## begin

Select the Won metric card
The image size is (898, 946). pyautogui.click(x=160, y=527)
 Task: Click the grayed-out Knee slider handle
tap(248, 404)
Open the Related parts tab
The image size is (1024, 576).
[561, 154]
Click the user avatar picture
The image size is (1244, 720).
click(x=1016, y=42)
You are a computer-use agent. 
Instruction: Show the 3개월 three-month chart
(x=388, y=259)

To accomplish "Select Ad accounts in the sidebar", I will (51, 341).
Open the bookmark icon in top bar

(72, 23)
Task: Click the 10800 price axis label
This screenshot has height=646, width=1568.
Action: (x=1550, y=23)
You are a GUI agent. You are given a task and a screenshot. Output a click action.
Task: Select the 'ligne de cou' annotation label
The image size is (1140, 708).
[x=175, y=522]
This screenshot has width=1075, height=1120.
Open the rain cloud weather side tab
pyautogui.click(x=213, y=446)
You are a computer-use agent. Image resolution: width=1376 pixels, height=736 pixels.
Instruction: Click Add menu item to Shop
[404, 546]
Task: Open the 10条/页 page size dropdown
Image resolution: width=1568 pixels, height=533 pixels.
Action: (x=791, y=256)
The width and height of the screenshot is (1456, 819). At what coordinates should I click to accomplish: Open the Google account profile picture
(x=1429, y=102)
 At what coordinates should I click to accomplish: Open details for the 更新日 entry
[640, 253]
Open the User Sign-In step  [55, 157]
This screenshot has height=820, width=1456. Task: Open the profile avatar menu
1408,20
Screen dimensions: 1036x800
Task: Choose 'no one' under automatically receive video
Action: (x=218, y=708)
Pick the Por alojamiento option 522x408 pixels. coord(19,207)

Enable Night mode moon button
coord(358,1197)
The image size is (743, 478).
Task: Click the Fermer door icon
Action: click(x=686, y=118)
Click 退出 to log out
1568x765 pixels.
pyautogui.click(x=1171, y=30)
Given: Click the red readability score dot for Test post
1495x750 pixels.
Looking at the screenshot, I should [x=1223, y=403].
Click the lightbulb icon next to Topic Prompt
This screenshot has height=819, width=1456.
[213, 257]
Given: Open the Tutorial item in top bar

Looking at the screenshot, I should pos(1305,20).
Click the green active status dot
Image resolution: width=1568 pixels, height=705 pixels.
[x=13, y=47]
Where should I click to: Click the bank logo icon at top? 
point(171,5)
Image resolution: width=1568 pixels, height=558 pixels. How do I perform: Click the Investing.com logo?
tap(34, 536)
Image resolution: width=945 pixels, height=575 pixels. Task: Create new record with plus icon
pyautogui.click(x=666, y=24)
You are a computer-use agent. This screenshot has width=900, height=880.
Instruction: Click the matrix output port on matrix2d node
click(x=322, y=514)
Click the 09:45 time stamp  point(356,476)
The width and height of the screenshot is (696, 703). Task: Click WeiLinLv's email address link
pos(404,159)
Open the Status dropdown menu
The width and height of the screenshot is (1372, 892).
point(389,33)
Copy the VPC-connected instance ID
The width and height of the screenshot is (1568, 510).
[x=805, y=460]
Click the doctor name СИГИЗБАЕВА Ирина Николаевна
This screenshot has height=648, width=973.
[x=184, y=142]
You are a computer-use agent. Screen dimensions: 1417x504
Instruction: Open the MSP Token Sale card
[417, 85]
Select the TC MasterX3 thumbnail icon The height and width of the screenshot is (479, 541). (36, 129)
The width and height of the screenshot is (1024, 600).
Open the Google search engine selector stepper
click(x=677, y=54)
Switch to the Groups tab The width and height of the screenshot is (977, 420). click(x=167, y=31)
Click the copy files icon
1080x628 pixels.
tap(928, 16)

## end

Objective:
Copy all the rows above line for line, without changing anything.

Task result:
Select the Won metric card
The image size is (898, 946). pyautogui.click(x=160, y=527)
 Task: Click the grayed-out Knee slider handle
tap(248, 404)
Open the Related parts tab
The image size is (1024, 576).
[561, 154]
Click the user avatar picture
The image size is (1244, 720).
click(x=1016, y=42)
You are a computer-use agent. 
Instruction: Show the 3개월 three-month chart
(x=388, y=259)

To accomplish "Select Ad accounts in the sidebar", I will (51, 341).
Open the bookmark icon in top bar

(72, 23)
Task: Click the 10800 price axis label
This screenshot has height=646, width=1568.
Action: (x=1550, y=23)
You are a GUI agent. You are given a task and a screenshot. Output a click action.
Task: Select the 'ligne de cou' annotation label
The image size is (1140, 708).
[x=175, y=522]
This screenshot has width=1075, height=1120.
Open the rain cloud weather side tab
pyautogui.click(x=213, y=446)
You are a computer-use agent. Image resolution: width=1376 pixels, height=736 pixels.
Instruction: Click Add menu item to Shop
[404, 546]
Task: Open the 10条/页 page size dropdown
Image resolution: width=1568 pixels, height=533 pixels.
Action: (x=791, y=256)
The width and height of the screenshot is (1456, 819). At what coordinates should I click to accomplish: Open the Google account profile picture
(x=1429, y=102)
 At what coordinates should I click to accomplish: Open details for the 更新日 entry
[640, 253]
Open the User Sign-In step  [55, 157]
This screenshot has height=820, width=1456. Task: Open the profile avatar menu
1408,20
Screen dimensions: 1036x800
Task: Choose 'no one' under automatically receive video
Action: (x=218, y=708)
Pick the Por alojamiento option 522x408 pixels. coord(19,207)

Enable Night mode moon button
coord(358,1197)
The image size is (743, 478).
Task: Click the Fermer door icon
Action: click(x=686, y=118)
Click 退出 to log out
1568x765 pixels.
pyautogui.click(x=1171, y=30)
Given: Click the red readability score dot for Test post
1495x750 pixels.
Looking at the screenshot, I should [x=1223, y=403].
Click the lightbulb icon next to Topic Prompt
This screenshot has height=819, width=1456.
[213, 257]
Given: Open the Tutorial item in top bar

Looking at the screenshot, I should pos(1305,20).
Click the green active status dot
Image resolution: width=1568 pixels, height=705 pixels.
[x=13, y=47]
Where should I click to: Click the bank logo icon at top? 
point(171,5)
Image resolution: width=1568 pixels, height=558 pixels. How do I perform: Click the Investing.com logo?
tap(34, 536)
Image resolution: width=945 pixels, height=575 pixels. Task: Create new record with plus icon
pyautogui.click(x=666, y=24)
You are a computer-use agent. This screenshot has width=900, height=880.
Instruction: Click the matrix output port on matrix2d node
click(x=322, y=514)
Click the 09:45 time stamp  point(356,476)
The width and height of the screenshot is (696, 703). Task: Click WeiLinLv's email address link
pos(404,159)
Open the Status dropdown menu
The width and height of the screenshot is (1372, 892).
point(389,33)
Copy the VPC-connected instance ID
The width and height of the screenshot is (1568, 510).
[x=805, y=460]
Click the doctor name СИГИЗБАЕВА Ирина Николаевна
This screenshot has height=648, width=973.
[x=184, y=142]
You are a computer-use agent. Screen dimensions: 1417x504
Instruction: Open the MSP Token Sale card
[417, 85]
Select the TC MasterX3 thumbnail icon The height and width of the screenshot is (479, 541). (36, 129)
The width and height of the screenshot is (1024, 600).
Open the Google search engine selector stepper
click(x=677, y=54)
Switch to the Groups tab The width and height of the screenshot is (977, 420). click(x=167, y=31)
Click the copy files icon
1080x628 pixels.
tap(928, 16)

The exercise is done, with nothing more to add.